Unfortunately my mom’s van died this evening as she was driving home from my little town’s Christmas celebrations. As she was driving. So, she pulled into the parking lot of a township garage and called me for a ride the rest of the way home. I figured that, since I’m back at my parents’ house anyway, I’d take advantage of the wi-fi there!

Tim Challies wrote a loooong blog post about how to go about reading Scripture for a congregation, be it a congregation of five or fifty thousand. He’s got a lot of good stuff to say. One of my pet peeves is hearing Scripture read without any inflection.

Challies also put me onto this article about how modern church growth strategies (ones based on sentimentality and pragmatism) flies in the face of the Gospel’s true call to churches.

Sentimentality and pragmatism are the one-two punch which has the American Church on the ropes, while a generation of church leaders acquiesces to the demands of our consumer culture. The demands are simple: tell me something that will make me feel better (sentimentality for the churchgoer), and tell me something that will work (pragmatism for the church leader). Yet it is not clear how either one of those are part of what it means to be the church.

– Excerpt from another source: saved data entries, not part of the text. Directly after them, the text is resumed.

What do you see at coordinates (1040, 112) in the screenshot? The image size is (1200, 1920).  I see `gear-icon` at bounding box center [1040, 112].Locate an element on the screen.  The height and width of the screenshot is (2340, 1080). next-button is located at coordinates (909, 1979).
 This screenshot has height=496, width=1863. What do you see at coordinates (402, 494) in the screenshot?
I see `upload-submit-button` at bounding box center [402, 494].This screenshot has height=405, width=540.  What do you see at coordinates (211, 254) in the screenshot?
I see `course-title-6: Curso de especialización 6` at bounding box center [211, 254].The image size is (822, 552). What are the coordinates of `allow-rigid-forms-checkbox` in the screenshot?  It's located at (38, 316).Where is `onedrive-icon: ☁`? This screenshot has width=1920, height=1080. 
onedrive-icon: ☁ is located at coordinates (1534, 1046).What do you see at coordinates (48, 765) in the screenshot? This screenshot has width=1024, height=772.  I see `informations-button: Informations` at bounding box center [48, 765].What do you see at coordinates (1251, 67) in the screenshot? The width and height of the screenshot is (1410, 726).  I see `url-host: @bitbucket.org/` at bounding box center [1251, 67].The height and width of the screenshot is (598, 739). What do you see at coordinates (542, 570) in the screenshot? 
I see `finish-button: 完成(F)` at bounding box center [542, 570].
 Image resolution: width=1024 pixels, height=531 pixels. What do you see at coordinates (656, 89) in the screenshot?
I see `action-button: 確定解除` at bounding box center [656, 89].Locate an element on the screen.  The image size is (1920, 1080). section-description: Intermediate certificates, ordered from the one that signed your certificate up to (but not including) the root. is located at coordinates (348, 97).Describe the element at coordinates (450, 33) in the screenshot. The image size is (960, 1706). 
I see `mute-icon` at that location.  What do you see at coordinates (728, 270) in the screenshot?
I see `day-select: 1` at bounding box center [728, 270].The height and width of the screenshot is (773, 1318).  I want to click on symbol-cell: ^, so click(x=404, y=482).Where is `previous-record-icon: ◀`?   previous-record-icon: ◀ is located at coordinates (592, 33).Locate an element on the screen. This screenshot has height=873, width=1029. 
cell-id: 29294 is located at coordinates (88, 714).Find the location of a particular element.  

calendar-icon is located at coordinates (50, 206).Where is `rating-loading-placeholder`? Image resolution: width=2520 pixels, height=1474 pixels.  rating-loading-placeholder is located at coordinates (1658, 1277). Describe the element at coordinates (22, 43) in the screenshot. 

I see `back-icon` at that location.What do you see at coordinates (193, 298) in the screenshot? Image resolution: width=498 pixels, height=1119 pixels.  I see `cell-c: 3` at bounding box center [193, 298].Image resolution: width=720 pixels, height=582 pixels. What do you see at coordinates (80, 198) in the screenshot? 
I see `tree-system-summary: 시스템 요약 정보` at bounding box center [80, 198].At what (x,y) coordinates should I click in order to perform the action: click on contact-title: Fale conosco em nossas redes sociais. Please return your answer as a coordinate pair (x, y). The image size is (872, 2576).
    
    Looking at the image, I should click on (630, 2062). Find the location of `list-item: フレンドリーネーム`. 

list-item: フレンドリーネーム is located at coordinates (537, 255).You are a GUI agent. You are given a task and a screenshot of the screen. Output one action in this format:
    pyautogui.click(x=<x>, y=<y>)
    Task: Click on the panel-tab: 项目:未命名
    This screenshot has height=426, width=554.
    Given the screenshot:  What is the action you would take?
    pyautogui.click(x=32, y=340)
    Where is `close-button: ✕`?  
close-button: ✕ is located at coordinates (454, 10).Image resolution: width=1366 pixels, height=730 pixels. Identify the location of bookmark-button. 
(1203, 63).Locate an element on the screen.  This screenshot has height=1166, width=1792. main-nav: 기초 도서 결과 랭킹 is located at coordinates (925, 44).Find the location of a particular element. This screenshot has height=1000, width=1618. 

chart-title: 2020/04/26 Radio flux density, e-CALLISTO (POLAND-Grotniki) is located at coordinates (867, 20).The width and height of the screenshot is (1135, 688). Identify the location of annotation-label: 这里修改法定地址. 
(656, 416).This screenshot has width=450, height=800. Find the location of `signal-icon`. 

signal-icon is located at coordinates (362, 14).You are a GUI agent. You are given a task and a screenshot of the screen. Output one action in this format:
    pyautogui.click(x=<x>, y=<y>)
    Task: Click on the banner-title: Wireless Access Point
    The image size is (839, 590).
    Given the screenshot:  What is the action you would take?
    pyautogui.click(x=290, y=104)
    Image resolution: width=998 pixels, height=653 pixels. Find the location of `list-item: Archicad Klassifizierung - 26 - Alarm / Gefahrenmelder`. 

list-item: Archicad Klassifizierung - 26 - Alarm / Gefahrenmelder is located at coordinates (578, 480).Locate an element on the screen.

….The fundamental problem with the one-two punch of sentimentality and pragmatism is, of course, the church's job is not to affirm people's lives, but to allow the gospel to continually call our lives into question.

My little town has a community chorus that’s performing Handel’s “The Messiah” tomorrow—and I’m in it, too! I’m using CyberBass’s online MIDI files to practice since they  have each part highlighted in separate files as well as the general files with all the parts at equal volume.

Speaking of “The Messiah…” this is how not to do it. (HT: Challies again… apparently his posts are all the online reading I’ve been able to get to lately!)

And for your video this week: First, background information…. this guy flew through the Alps for 11 hours in a glider, without a motor. James Fallows discusses how. The video below shows the beautiful mountains the guy saw. (The video text appears to be in Italian and it sounds like that’s what he’s speaking. I was proud to be able to make out a little, based on what I know of Spanish.) About ten minutes into the video is the only shot that isn’t taken straight on from the plane’s cockpit. A map at the end of the vid shows the flight path.

Ohhhhhhhh my. I would like to see the Alps myself, someday. Actually I think it’s already on my bucket list.


da_baum said…
Just now going back and reading a bunch of your posts...the Alps are beautiful, by the way... :)
Sarah said…
I see, you're a bit behind! And yes. The Alps are actually on my bucket list.